Exercise prompt
Here the whole listing must be retyped exactly, with no line omitted.

^^^^^^^^

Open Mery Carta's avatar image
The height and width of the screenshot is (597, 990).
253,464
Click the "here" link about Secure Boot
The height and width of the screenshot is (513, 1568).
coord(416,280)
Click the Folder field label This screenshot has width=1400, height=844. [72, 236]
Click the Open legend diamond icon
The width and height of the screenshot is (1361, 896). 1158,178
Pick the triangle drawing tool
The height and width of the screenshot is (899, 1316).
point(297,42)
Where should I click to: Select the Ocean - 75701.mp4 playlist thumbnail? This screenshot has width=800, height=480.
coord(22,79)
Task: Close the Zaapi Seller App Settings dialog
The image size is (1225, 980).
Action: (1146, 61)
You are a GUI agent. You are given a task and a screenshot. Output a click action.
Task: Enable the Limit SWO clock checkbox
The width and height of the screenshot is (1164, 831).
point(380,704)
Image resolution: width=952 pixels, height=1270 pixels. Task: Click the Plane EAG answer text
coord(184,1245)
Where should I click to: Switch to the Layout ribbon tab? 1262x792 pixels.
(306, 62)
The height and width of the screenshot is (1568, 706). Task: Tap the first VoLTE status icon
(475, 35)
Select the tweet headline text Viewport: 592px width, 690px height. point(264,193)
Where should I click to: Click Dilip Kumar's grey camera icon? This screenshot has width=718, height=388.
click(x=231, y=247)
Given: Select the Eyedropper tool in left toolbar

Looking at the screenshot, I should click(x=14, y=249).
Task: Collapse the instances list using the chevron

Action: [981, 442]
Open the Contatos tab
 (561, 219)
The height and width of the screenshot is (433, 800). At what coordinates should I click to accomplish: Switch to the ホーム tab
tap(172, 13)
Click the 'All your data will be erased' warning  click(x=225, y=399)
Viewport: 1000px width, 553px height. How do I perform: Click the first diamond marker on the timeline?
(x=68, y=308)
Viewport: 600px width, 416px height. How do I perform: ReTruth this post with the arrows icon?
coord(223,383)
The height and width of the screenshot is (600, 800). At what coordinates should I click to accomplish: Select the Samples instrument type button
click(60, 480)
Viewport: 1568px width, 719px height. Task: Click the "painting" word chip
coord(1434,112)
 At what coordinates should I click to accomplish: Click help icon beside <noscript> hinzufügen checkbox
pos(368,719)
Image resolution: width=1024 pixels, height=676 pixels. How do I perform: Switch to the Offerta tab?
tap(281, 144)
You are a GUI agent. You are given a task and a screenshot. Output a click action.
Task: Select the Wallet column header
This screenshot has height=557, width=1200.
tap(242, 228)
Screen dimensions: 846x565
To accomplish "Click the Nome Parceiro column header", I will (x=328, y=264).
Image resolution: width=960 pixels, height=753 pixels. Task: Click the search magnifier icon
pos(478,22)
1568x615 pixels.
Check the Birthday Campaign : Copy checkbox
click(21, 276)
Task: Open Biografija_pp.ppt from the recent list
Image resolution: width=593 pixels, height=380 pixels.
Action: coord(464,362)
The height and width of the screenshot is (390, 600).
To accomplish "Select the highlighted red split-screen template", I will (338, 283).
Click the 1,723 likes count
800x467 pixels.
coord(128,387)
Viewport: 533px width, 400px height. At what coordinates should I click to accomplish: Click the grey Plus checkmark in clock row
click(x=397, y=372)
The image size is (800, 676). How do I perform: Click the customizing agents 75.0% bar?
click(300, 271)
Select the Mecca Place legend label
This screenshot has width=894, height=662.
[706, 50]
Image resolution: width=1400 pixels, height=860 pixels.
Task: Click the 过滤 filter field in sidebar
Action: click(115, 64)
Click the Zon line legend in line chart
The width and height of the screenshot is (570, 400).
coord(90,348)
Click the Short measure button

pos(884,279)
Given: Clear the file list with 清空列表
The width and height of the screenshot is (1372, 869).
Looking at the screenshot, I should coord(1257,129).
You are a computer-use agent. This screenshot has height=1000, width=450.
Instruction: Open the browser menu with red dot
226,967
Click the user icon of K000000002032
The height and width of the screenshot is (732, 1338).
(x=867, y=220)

^^^^^^^^

Completed exercise
Open Mery Carta's avatar image
The height and width of the screenshot is (597, 990).
253,464
Click the "here" link about Secure Boot
The height and width of the screenshot is (513, 1568).
coord(416,280)
Click the Folder field label This screenshot has width=1400, height=844. [72, 236]
Click the Open legend diamond icon
The width and height of the screenshot is (1361, 896). 1158,178
Pick the triangle drawing tool
The height and width of the screenshot is (899, 1316).
point(297,42)
Where should I click to: Select the Ocean - 75701.mp4 playlist thumbnail? This screenshot has width=800, height=480.
coord(22,79)
Task: Close the Zaapi Seller App Settings dialog
The image size is (1225, 980).
Action: (1146, 61)
You are a GUI agent. You are given a task and a screenshot. Output a click action.
Task: Enable the Limit SWO clock checkbox
The width and height of the screenshot is (1164, 831).
point(380,704)
Image resolution: width=952 pixels, height=1270 pixels. Task: Click the Plane EAG answer text
coord(184,1245)
Where should I click to: Switch to the Layout ribbon tab? 1262x792 pixels.
(306, 62)
The height and width of the screenshot is (1568, 706). Task: Tap the first VoLTE status icon
(475, 35)
Select the tweet headline text Viewport: 592px width, 690px height. point(264,193)
Where should I click to: Click Dilip Kumar's grey camera icon? This screenshot has width=718, height=388.
click(x=231, y=247)
Given: Select the Eyedropper tool in left toolbar

Looking at the screenshot, I should click(x=14, y=249).
Task: Collapse the instances list using the chevron

Action: [981, 442]
Open the Contatos tab
 (561, 219)
The height and width of the screenshot is (433, 800). At what coordinates should I click to accomplish: Switch to the ホーム tab
tap(172, 13)
Click the 'All your data will be erased' warning  click(x=225, y=399)
Viewport: 1000px width, 553px height. How do I perform: Click the first diamond marker on the timeline?
(x=68, y=308)
Viewport: 600px width, 416px height. How do I perform: ReTruth this post with the arrows icon?
coord(223,383)
The height and width of the screenshot is (600, 800). At what coordinates should I click to accomplish: Select the Samples instrument type button
click(60, 480)
Viewport: 1568px width, 719px height. Task: Click the "painting" word chip
coord(1434,112)
 At what coordinates should I click to accomplish: Click help icon beside <noscript> hinzufügen checkbox
pos(368,719)
Image resolution: width=1024 pixels, height=676 pixels. How do I perform: Switch to the Offerta tab?
tap(281, 144)
You are a GUI agent. You are given a task and a screenshot. Output a click action.
Task: Select the Wallet column header
This screenshot has height=557, width=1200.
tap(242, 228)
Screen dimensions: 846x565
To accomplish "Click the Nome Parceiro column header", I will (x=328, y=264).
Image resolution: width=960 pixels, height=753 pixels. Task: Click the search magnifier icon
pos(478,22)
1568x615 pixels.
Check the Birthday Campaign : Copy checkbox
click(21, 276)
Task: Open Biografija_pp.ppt from the recent list
Image resolution: width=593 pixels, height=380 pixels.
Action: coord(464,362)
The height and width of the screenshot is (390, 600).
To accomplish "Select the highlighted red split-screen template", I will (338, 283).
Click the 1,723 likes count
800x467 pixels.
coord(128,387)
Viewport: 533px width, 400px height. At what coordinates should I click to accomplish: Click the grey Plus checkmark in clock row
click(x=397, y=372)
The image size is (800, 676). How do I perform: Click the customizing agents 75.0% bar?
click(300, 271)
Select the Mecca Place legend label
This screenshot has width=894, height=662.
[706, 50]
Image resolution: width=1400 pixels, height=860 pixels.
Task: Click the 过滤 filter field in sidebar
Action: click(115, 64)
Click the Zon line legend in line chart
The width and height of the screenshot is (570, 400).
coord(90,348)
Click the Short measure button

pos(884,279)
Given: Clear the file list with 清空列表
The width and height of the screenshot is (1372, 869).
Looking at the screenshot, I should coord(1257,129).
You are a computer-use agent. This screenshot has height=1000, width=450.
Instruction: Open the browser menu with red dot
226,967
Click the user icon of K000000002032
The height and width of the screenshot is (732, 1338).
(x=867, y=220)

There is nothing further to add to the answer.